§ Supplied entries
☆ ☆ ☆ ☆

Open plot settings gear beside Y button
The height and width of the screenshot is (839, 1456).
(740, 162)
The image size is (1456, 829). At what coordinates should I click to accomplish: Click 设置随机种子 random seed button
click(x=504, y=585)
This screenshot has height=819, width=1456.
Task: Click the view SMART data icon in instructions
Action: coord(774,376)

☆ ☆ ☆ ☆

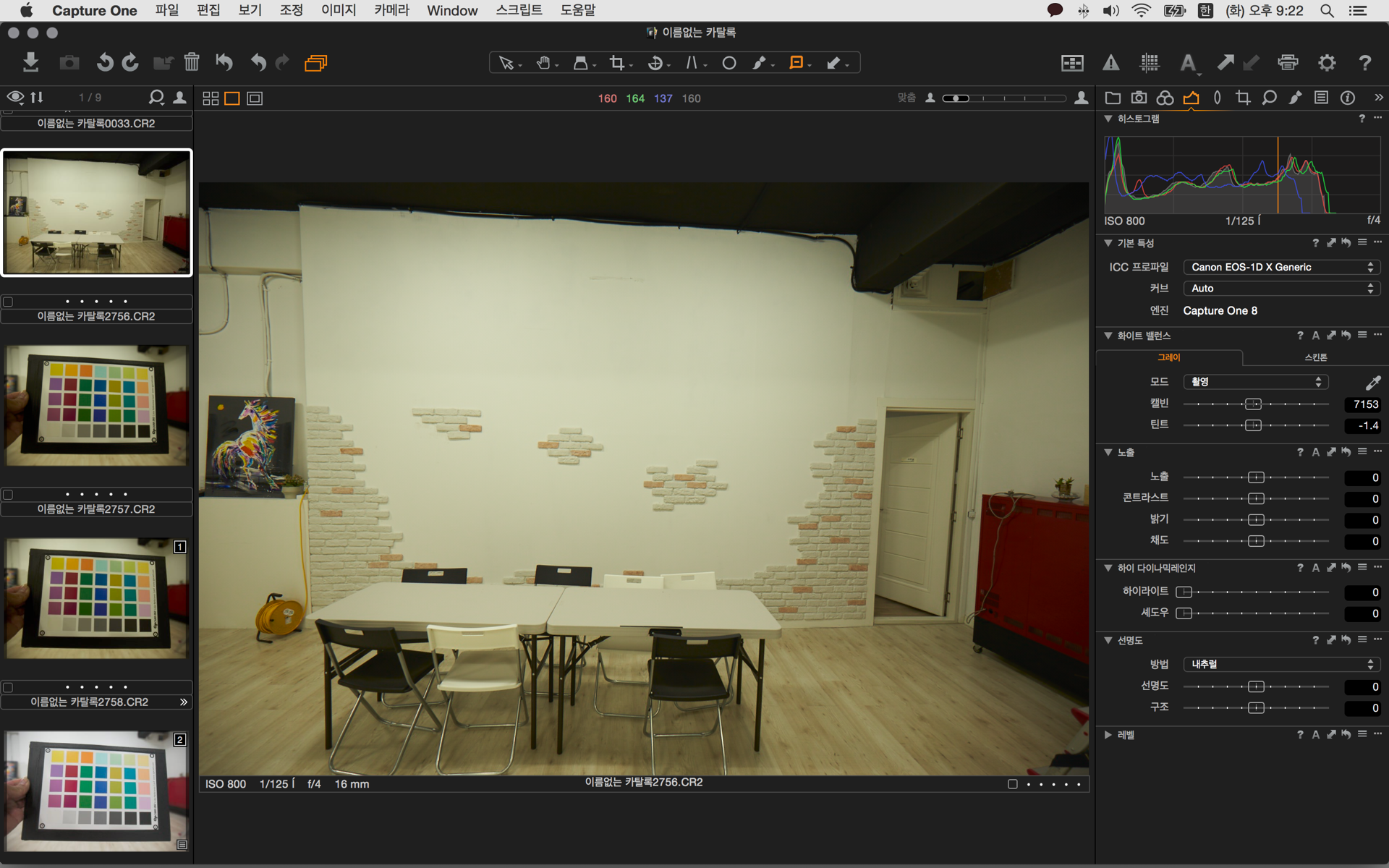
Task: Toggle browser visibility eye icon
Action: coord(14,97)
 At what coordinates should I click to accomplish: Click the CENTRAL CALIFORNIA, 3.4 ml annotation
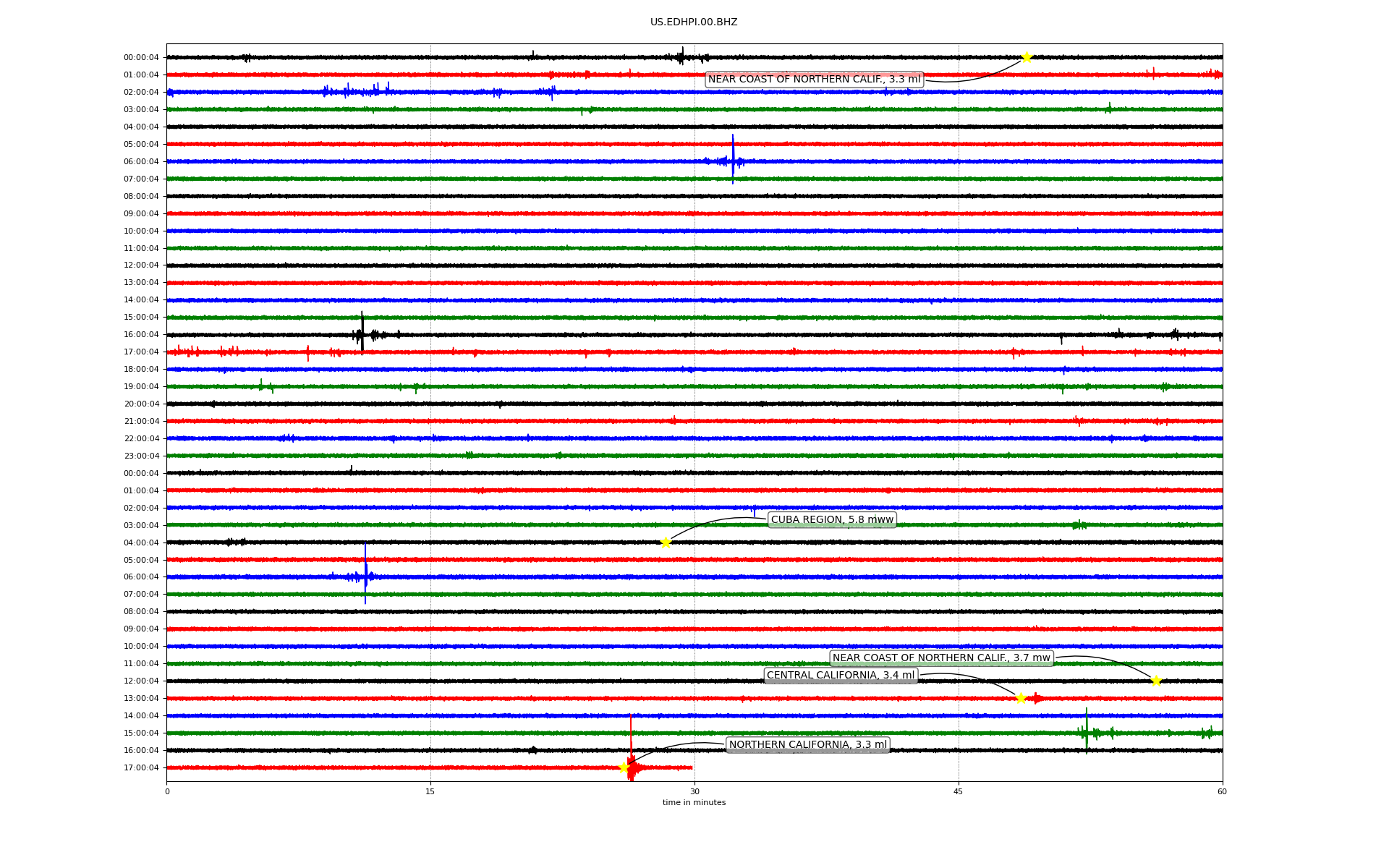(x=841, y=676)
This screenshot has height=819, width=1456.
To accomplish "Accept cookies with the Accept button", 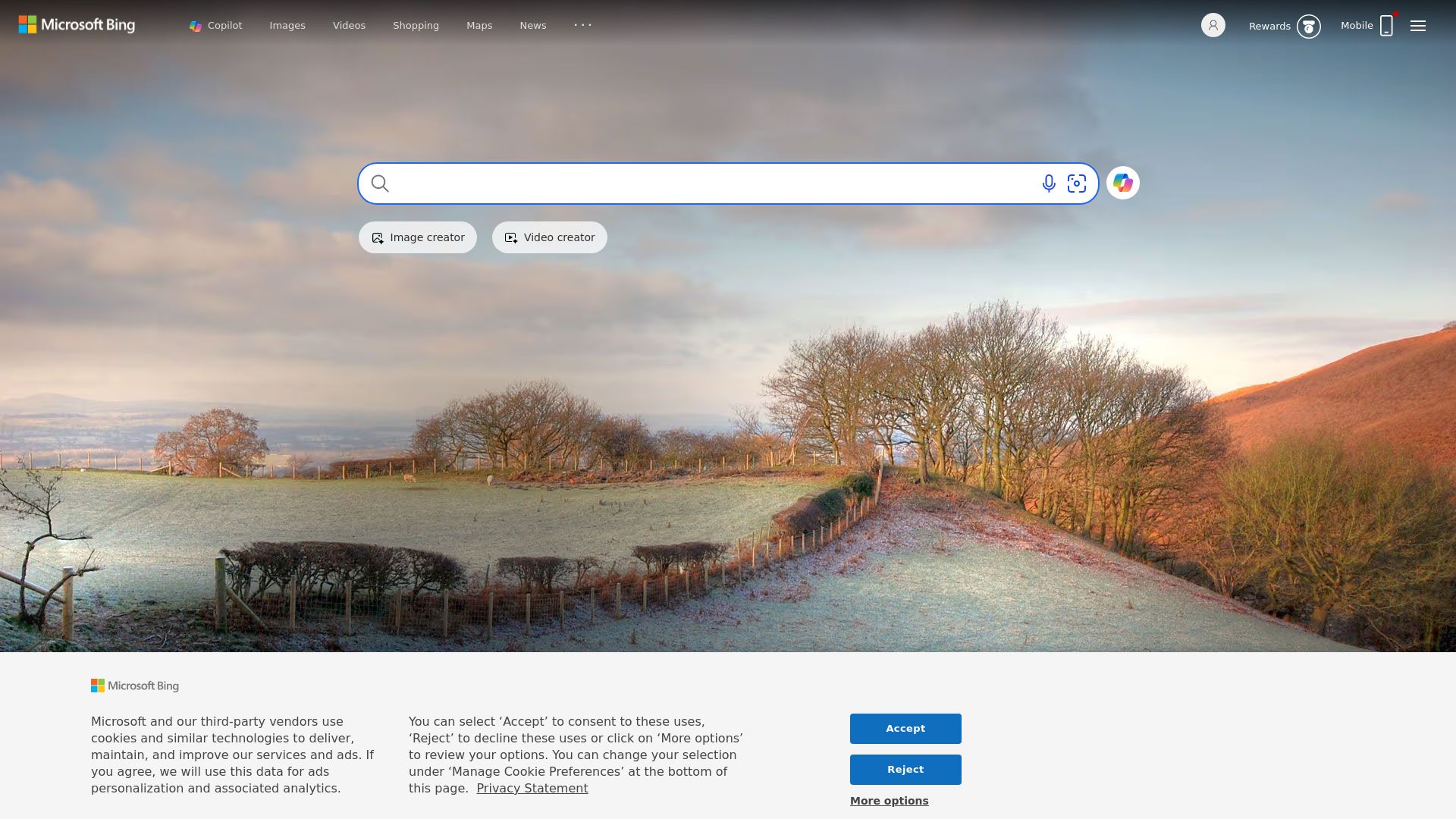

☆ ☆ ☆ ☆

§ What the exercise asks
Here the job is to copy the listing above word for word, starting at the line with "At what coordinates should I click to accomplish: Click the" and ending at the line with "cookies with the", and to leave out the pictures.

§ Result of the task
 At what coordinates should I click to accomplish: Click the CENTRAL CALIFORNIA, 3.4 ml annotation
(x=841, y=676)
This screenshot has height=819, width=1456.
To accomplish "Accept cookies with the Accept button", 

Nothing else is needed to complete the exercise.